L’adoption est une pratique très complexe au Mali. Face à la pression sociale, l’abandon des enfants continue mais leur adoption peine à passer. 

Sitan, aide-ménagère, est à son deuxième séjour dans la capitale, Bamako. Fiancée à un jeune de son village, elle est tombée enceinte d’un conducteur de Sotrama dans un quartier populaire de la capitale. « Lorsqu’une fille de notre village contracte une grossesse à Bamako, elle sait d’avance ce qui l’attend, raconte Sitan. Elle a donc le choix entre renoncer à la famille pour garder son enfant, avorter si elle en a l’envie et les moyens, ou bien accoucher et abandonner l’enfant. »

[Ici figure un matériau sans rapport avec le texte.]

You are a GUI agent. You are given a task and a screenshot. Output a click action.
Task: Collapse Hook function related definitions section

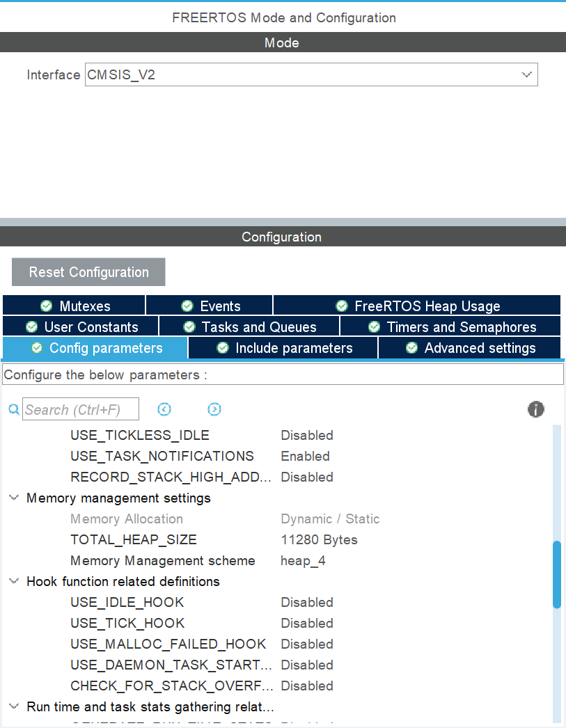coord(14,582)
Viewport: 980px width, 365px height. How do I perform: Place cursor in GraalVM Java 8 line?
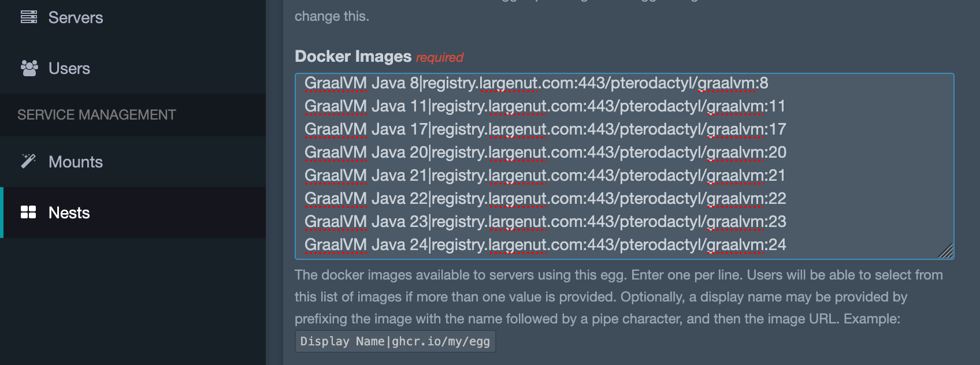536,83
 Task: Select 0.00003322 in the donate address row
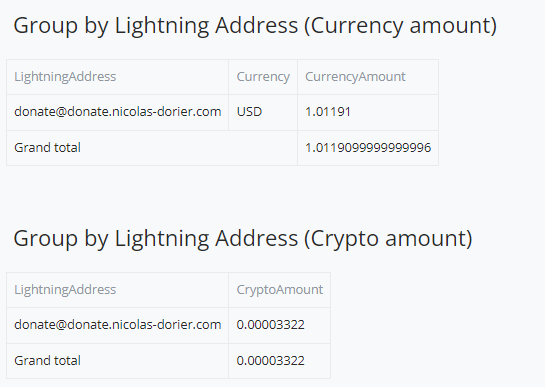(270, 325)
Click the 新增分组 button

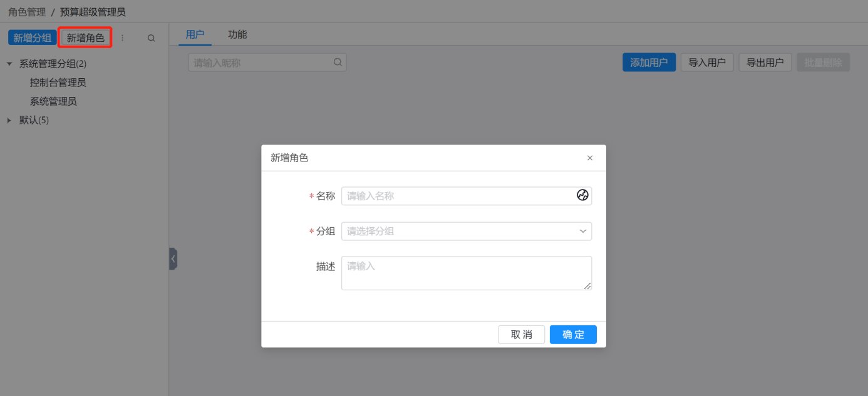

La jeune fille a donc décidé de déposer son bébé, tard dans la nuit, près d’une mosquée avant de retourner au village. Gorge serrée, elle avoue avoir des regrets mais soutient mordicus qu’aucun autre choix ne s’offrait à elle. Reste que ce cas est loin d’être isolé. Les abandons d’enfants sont principalement dus aux pressions sociales et culturelles. Les enfants dans les pouponnières sont ceux des aides ménagères qui se retrouvent enceintes dans les grandes villes ; les enfants incestueux ; ceux de femmes qui tombent enceinte en l’absence de leur mari et les enfants dont la mère est atteinte de trouble mental. Dans ce dernier cas, l’enfant est considéré comme étant en danger et l’État a le devoir de s’en occuper, de le protéger.

« Par filiation » ou « par protection »

Selon les chiffres fournis par le directeur du Centre d’accueil et de placement familial, appelé « pouponnière », Adama Dembélé, « à ce jour le centre compte 137 enfants dont une soixantaine vivant avec un handicap et 70 assistantes maternelles pour s’occuper d’eux ». Les enfants les plus réclamés pour adoption sont les nourrissons, et cela s’explique encore par les pesanteurs socioculturelles. Par contre, ceux vivant avec handicap restent à la pouponnière car personne ne les adopte, ajoute Dembélé.  Il précise « qu’aucun enfant n’est donné en adoption au Mali avant ses trois mois dans le centre et l’adoption est totalement gratuite ».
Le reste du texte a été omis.